> _INSTRUCTIONS TO FOLLOW_: Go through the records and report each line in which the word "column" occurs.

* * *

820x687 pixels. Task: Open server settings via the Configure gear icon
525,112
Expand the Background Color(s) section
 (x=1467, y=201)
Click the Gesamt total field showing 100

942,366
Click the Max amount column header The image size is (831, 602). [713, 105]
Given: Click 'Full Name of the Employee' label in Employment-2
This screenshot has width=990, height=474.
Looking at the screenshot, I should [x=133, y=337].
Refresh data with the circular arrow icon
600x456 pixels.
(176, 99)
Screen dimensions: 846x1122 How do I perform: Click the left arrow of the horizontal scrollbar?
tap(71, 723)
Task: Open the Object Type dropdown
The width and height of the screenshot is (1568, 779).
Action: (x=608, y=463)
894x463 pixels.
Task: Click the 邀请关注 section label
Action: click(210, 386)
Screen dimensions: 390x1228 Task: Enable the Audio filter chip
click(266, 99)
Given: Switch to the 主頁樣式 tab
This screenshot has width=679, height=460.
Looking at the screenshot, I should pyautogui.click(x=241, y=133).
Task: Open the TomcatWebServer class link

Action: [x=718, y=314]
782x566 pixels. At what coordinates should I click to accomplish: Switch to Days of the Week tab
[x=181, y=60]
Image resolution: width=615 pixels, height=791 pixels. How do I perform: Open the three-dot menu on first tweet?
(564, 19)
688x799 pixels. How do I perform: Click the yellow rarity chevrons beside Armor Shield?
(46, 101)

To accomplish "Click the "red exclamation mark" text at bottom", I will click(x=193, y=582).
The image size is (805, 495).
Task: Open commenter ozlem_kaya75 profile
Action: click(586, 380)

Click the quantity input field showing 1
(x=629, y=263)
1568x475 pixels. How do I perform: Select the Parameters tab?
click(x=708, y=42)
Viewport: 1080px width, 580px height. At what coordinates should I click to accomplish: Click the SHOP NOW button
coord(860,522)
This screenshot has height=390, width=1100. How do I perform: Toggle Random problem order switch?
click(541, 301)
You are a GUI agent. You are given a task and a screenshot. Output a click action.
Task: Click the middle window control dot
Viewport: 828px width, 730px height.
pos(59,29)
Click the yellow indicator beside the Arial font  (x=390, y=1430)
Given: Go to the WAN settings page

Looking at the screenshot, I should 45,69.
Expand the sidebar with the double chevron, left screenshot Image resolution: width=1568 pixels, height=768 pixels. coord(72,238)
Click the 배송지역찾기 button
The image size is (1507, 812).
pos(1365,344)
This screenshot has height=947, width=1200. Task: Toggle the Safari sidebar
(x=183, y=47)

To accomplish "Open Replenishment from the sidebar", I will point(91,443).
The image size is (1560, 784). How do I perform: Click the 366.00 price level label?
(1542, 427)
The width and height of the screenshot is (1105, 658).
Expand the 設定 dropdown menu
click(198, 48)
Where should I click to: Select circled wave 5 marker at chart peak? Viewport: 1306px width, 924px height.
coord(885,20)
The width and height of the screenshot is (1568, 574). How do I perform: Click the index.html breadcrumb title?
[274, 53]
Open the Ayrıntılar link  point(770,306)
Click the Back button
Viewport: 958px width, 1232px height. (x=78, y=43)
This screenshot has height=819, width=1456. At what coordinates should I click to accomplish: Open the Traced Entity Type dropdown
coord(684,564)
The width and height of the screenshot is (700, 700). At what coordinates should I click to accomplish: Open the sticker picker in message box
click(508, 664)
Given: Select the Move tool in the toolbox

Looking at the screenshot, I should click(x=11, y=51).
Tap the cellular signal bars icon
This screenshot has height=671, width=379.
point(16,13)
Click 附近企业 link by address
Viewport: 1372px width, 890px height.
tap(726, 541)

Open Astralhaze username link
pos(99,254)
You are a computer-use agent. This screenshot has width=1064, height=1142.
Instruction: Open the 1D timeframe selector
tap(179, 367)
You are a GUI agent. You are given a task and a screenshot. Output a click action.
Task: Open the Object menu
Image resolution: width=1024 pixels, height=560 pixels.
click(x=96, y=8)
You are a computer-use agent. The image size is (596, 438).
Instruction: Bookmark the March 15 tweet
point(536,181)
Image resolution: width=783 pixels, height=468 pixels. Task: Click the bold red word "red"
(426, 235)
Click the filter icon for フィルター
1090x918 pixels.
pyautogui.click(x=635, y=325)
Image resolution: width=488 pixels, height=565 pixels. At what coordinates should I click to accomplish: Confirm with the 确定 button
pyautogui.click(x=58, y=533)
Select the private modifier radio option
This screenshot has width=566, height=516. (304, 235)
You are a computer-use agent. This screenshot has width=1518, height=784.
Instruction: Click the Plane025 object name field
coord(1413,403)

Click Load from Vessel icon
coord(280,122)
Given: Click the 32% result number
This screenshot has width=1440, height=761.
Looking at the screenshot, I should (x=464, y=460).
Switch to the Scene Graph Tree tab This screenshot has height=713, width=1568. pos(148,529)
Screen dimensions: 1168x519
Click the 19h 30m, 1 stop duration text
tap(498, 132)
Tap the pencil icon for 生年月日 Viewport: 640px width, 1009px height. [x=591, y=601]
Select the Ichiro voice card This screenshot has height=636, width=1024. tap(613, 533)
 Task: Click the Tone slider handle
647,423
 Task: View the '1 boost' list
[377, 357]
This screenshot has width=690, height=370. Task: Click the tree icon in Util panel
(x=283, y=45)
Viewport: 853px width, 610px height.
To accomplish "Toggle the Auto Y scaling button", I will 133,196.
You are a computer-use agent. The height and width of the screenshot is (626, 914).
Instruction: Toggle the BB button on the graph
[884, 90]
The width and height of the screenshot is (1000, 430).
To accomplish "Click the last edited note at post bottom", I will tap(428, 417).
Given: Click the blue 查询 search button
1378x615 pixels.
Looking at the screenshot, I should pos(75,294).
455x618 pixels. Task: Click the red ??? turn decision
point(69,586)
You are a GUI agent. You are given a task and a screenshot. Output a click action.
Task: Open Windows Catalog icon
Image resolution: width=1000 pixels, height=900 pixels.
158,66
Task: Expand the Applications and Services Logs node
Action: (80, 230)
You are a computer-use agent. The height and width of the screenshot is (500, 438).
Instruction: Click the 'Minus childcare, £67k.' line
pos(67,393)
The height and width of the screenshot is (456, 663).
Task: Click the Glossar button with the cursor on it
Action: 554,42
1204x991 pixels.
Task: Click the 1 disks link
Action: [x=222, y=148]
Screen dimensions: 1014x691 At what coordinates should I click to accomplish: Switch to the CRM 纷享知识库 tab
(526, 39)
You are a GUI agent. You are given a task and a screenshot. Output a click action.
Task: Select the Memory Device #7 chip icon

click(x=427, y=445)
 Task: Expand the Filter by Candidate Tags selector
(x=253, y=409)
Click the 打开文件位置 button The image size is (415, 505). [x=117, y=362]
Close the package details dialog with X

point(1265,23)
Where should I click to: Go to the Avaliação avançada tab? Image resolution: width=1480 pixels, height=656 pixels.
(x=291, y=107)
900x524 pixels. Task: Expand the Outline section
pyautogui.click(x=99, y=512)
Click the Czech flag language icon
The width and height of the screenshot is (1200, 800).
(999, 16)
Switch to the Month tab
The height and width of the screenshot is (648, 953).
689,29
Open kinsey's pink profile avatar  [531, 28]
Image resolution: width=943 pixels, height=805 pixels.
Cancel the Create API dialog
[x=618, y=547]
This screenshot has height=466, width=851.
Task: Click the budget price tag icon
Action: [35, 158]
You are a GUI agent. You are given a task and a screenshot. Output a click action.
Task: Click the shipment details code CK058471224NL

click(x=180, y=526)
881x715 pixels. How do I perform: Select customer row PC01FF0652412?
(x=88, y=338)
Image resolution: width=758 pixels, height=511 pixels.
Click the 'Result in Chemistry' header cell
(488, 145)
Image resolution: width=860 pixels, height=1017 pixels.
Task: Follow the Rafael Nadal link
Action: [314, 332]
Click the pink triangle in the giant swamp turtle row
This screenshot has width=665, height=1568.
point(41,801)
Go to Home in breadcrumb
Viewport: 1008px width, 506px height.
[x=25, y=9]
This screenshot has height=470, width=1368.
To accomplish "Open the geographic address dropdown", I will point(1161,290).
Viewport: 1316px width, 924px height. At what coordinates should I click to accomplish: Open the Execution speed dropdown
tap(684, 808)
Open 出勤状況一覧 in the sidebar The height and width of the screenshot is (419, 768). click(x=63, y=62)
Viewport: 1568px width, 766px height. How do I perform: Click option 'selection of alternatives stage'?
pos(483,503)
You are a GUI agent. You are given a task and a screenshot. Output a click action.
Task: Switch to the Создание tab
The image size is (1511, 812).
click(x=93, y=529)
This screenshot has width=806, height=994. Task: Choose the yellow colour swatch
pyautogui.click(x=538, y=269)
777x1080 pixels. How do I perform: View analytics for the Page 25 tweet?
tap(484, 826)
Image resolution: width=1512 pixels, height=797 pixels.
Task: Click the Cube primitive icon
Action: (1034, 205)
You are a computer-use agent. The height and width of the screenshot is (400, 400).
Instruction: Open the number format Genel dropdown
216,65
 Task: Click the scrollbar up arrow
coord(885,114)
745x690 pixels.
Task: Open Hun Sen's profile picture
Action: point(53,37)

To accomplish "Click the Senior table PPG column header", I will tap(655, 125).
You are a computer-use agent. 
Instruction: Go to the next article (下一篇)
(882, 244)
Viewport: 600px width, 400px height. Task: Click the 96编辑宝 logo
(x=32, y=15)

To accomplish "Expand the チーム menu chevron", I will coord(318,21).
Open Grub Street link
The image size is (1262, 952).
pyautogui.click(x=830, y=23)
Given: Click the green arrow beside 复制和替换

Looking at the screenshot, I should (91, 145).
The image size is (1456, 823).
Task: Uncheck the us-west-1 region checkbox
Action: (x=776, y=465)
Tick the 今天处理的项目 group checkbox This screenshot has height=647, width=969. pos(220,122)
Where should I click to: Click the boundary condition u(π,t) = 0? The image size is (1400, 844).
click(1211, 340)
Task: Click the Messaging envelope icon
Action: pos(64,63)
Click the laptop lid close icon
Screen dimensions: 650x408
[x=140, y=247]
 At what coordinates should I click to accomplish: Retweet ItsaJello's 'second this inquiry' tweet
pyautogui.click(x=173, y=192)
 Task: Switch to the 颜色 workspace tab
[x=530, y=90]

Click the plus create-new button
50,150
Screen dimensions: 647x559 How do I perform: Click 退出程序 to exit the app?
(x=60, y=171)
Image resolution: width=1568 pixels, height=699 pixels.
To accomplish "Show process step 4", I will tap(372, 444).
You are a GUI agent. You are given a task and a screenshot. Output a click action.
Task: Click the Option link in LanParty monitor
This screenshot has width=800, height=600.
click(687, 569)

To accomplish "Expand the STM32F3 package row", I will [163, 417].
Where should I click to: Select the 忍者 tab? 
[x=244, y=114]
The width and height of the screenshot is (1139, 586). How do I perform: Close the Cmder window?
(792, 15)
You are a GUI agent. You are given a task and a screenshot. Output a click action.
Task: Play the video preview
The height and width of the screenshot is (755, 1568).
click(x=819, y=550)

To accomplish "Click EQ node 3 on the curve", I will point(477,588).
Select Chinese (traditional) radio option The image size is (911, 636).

* * *

> _RESULT FOR THIS EXERCISE_:
Click the Max amount column header The image size is (831, 602). [713, 105]
To accomplish "Click the Senior table PPG column header", I will tap(655, 125).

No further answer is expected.